RECORDED INFORMATION:
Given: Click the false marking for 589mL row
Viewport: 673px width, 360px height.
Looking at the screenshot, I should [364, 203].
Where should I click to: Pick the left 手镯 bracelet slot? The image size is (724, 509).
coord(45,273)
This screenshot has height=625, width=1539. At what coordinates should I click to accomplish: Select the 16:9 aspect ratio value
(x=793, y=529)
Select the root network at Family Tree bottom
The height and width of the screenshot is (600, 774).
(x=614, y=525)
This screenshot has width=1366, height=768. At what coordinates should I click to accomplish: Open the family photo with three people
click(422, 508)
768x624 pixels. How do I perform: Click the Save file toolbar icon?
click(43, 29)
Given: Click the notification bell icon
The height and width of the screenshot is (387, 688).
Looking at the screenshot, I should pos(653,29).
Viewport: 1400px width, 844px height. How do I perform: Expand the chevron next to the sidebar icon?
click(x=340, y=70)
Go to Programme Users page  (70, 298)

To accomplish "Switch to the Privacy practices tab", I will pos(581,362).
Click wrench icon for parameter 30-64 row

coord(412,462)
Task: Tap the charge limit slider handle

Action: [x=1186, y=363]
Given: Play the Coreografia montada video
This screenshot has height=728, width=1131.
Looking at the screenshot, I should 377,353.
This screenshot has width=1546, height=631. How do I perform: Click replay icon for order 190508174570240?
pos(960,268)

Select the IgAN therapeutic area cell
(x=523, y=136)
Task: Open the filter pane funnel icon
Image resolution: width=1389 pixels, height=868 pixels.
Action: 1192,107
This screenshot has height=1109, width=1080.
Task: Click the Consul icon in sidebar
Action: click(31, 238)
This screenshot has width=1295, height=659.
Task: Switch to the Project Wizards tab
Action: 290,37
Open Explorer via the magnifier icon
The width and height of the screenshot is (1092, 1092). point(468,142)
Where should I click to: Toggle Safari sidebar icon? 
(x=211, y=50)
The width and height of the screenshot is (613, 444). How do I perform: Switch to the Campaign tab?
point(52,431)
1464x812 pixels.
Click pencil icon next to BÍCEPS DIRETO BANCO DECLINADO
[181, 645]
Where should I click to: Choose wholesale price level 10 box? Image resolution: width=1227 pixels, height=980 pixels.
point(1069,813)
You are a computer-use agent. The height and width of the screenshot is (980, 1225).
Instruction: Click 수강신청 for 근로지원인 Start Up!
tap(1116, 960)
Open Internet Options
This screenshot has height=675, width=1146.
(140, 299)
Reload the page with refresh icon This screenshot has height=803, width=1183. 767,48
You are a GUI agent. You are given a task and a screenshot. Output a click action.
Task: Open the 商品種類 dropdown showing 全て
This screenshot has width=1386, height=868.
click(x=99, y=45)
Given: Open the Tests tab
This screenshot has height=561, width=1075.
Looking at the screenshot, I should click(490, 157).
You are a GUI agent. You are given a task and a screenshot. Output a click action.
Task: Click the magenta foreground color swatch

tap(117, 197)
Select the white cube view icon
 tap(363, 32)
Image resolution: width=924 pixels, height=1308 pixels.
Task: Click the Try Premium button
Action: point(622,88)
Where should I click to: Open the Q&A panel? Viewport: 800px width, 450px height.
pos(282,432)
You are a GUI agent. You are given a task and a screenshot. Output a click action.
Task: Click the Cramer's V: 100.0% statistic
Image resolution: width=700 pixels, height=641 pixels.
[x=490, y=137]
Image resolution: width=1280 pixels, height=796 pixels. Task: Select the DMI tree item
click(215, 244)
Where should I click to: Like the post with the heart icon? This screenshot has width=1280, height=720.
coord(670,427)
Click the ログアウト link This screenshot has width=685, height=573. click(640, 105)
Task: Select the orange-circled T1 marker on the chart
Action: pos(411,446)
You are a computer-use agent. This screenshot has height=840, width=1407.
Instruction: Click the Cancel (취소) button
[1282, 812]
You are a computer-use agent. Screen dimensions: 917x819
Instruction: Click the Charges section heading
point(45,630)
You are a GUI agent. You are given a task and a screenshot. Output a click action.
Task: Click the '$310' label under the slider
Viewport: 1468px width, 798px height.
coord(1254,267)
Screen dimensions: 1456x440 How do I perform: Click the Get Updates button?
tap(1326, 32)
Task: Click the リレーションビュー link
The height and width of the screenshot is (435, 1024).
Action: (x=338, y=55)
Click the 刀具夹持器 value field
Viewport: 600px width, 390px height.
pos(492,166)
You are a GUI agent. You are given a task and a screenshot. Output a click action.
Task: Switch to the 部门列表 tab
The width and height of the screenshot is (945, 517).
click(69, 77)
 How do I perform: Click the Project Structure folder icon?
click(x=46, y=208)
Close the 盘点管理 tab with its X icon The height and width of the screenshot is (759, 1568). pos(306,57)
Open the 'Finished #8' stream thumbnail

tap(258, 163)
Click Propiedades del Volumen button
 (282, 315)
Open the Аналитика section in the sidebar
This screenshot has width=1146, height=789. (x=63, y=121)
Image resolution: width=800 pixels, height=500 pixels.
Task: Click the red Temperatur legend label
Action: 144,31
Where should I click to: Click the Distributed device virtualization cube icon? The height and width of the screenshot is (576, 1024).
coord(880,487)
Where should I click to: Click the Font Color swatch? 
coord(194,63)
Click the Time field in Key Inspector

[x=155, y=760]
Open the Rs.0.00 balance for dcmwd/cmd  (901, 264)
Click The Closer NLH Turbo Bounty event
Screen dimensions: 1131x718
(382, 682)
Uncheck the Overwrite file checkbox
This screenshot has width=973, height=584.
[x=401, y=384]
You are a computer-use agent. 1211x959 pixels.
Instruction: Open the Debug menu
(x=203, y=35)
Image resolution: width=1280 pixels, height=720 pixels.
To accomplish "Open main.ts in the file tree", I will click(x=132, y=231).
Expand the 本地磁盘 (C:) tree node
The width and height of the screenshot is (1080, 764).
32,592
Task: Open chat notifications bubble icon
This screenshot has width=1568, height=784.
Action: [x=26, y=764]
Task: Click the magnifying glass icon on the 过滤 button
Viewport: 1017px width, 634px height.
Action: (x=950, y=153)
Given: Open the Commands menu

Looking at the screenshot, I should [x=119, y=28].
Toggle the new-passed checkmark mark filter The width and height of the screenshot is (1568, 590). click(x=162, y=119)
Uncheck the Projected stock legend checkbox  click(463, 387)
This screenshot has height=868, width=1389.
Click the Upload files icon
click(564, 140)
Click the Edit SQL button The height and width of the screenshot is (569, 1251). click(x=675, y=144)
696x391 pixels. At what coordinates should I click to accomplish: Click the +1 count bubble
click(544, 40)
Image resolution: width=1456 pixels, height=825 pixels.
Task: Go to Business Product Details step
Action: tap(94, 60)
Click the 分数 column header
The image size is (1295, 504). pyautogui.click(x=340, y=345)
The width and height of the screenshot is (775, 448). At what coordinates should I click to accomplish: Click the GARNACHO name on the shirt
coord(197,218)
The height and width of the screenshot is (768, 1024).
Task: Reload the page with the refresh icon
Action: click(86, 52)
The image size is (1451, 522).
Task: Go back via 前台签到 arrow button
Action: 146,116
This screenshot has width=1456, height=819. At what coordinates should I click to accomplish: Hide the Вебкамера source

AIM: Transcribe verbatim the lines between the one containing "You are a computer-use agent. Screen" and the one containing "[x=401, y=384]", inclusive.

CORRECT RESPONSE:
You are a computer-use agent. Screen dimensions: 917x819
Instruction: Click the Charges section heading
point(45,630)
You are a GUI agent. You are given a task and a screenshot. Output a click action.
Task: Click the '$310' label under the slider
Viewport: 1468px width, 798px height.
coord(1254,267)
Screen dimensions: 1456x440 How do I perform: Click the Get Updates button?
tap(1326, 32)
Task: Click the リレーションビュー link
The height and width of the screenshot is (435, 1024).
Action: (x=338, y=55)
Click the 刀具夹持器 value field
Viewport: 600px width, 390px height.
pos(492,166)
You are a GUI agent. You are given a task and a screenshot. Output a click action.
Task: Switch to the 部门列表 tab
The width and height of the screenshot is (945, 517).
click(69, 77)
 How do I perform: Click the Project Structure folder icon?
click(x=46, y=208)
Close the 盘点管理 tab with its X icon The height and width of the screenshot is (759, 1568). pos(306,57)
Open the 'Finished #8' stream thumbnail

tap(258, 163)
Click Propiedades del Volumen button
 (282, 315)
Open the Аналитика section in the sidebar
This screenshot has width=1146, height=789. (x=63, y=121)
Image resolution: width=800 pixels, height=500 pixels.
Task: Click the red Temperatur legend label
Action: 144,31
Where should I click to: Click the Distributed device virtualization cube icon? The height and width of the screenshot is (576, 1024).
coord(880,487)
Where should I click to: Click the Font Color swatch? 
coord(194,63)
Click the Time field in Key Inspector

[x=155, y=760]
Open the Rs.0.00 balance for dcmwd/cmd  (901, 264)
Click The Closer NLH Turbo Bounty event
Screen dimensions: 1131x718
(382, 682)
Uncheck the Overwrite file checkbox
This screenshot has width=973, height=584.
[x=401, y=384]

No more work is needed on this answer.